In 18 months, Horse Creek changed from a text announcement to an A0 stepper chip that can run Linux in full. Made from the company's state-of-the-art Intel 4 Process process, the chip measures just 4mm x 4mm and is packaged in a 19mm x 19mm BGA package. The chip is also intended to demonstrate the interoperability of third-party controllers and IPs with Intel's own hard IP PHYs. Therefore, the SoC itself integrates many advanced interfaces.
The SoC itself integrates the quad-core SiFive P550 RISC-V core. Each core has its own L1 and L2 cache and has a shared last-level cache -- all running at 2.2GHz.
The SoC integrates Intel's own PCIe 5.0 PHY with Synopsys PCIe 5 controllers with x8 channels.
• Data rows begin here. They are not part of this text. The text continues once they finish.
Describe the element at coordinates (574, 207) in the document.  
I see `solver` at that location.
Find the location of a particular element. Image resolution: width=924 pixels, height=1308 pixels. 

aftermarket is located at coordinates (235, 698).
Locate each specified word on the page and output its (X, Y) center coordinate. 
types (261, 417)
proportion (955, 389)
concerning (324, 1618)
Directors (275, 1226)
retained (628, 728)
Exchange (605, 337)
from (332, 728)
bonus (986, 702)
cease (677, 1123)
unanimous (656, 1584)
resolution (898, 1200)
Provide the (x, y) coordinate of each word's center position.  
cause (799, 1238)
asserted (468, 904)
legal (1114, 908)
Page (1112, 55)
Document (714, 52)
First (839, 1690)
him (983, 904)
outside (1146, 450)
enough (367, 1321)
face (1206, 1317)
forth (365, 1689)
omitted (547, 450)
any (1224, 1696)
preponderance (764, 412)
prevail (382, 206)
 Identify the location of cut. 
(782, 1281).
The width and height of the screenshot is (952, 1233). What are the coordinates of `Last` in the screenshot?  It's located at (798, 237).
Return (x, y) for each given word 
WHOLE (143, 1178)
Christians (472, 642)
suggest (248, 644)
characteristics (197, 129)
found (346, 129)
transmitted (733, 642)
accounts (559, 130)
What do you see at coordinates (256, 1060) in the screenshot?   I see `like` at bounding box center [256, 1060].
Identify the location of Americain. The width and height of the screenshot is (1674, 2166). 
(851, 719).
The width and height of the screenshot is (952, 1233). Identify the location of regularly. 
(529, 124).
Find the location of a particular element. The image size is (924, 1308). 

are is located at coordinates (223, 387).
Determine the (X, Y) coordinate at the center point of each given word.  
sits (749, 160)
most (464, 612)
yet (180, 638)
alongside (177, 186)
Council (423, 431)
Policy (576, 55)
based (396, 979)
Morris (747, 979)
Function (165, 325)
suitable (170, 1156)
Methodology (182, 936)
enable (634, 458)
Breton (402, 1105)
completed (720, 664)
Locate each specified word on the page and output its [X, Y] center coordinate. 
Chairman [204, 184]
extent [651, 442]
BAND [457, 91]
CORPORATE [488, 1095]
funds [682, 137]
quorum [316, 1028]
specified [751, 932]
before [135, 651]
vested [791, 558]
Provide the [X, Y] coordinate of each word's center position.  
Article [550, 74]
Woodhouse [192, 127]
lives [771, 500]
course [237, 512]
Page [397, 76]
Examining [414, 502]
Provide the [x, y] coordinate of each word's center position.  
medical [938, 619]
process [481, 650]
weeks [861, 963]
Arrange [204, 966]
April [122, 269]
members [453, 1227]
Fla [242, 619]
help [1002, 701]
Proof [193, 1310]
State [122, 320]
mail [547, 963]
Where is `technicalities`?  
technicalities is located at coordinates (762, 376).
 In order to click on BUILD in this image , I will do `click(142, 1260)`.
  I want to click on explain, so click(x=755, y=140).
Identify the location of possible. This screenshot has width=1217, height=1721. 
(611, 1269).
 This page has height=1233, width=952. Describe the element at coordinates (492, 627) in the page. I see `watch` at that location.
It also integrates Intel's DDR5 PHY, supports 5600MT/s rate, and Cadence's memory controller . There are also Intel 4 IPs that include 2 MB of shared SRAM (part of the memory compiler), process monitor, cache, power/clock/PLL, electronic fuse, JTAG and various unit libraries.
Horse Creek can successfully start Linux during the demonstration, and Intel even demonstrated using this chip to execute games (because there is no GPU, the drawing is performed on the CPU) and various other applications (media players, playbacks, browsers, etc.).
About a month ago, Intel also announced Intel Pathfinder for RISC-V, a rapid prototype development environment for , , for system integrator . Essentially, it is a suite of IP, middleware, open source and third-party tools, and operating system support designed to simplify the exploration of pre-silicon designs based on RISC-V. Intel said it is working with commercial and open source RISC-V IP vendors to provide a consistent environment for software development for different RISC-V-based processors. In terms of business, RISC-V core IP includes Andes, Codasip, SiFive, MIPS and other companies' IPs. Pathfinder includes some FPGA platforms for RISC-V chip simulation. The starter version utilizes Intel Pathfinder’s Terasic development kit, while commercial tools include Stratix 10 GX-based boards for full chip simulation capabilities.
The launch date of the new Horse Creek development board has not been announced yet.